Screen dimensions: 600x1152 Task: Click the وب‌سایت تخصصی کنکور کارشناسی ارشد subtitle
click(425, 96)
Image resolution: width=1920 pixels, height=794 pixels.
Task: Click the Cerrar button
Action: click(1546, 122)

▶ [WRITTEN PROBLEM]: Render the material above as a JSON array of strings with one string per line, omitting any blank lines.

▶ [OUTPUT OF THE EXERCISE]:
[
  "Screen dimensions: 600x1152 Task: Click the وب‌سایت تخصصی کنکور کارشناسی ارشد subtitle",
  "click(425, 96)",
  "Image resolution: width=1920 pixels, height=794 pixels.",
  "Task: Click the Cerrar button",
  "Action: click(1546, 122)"
]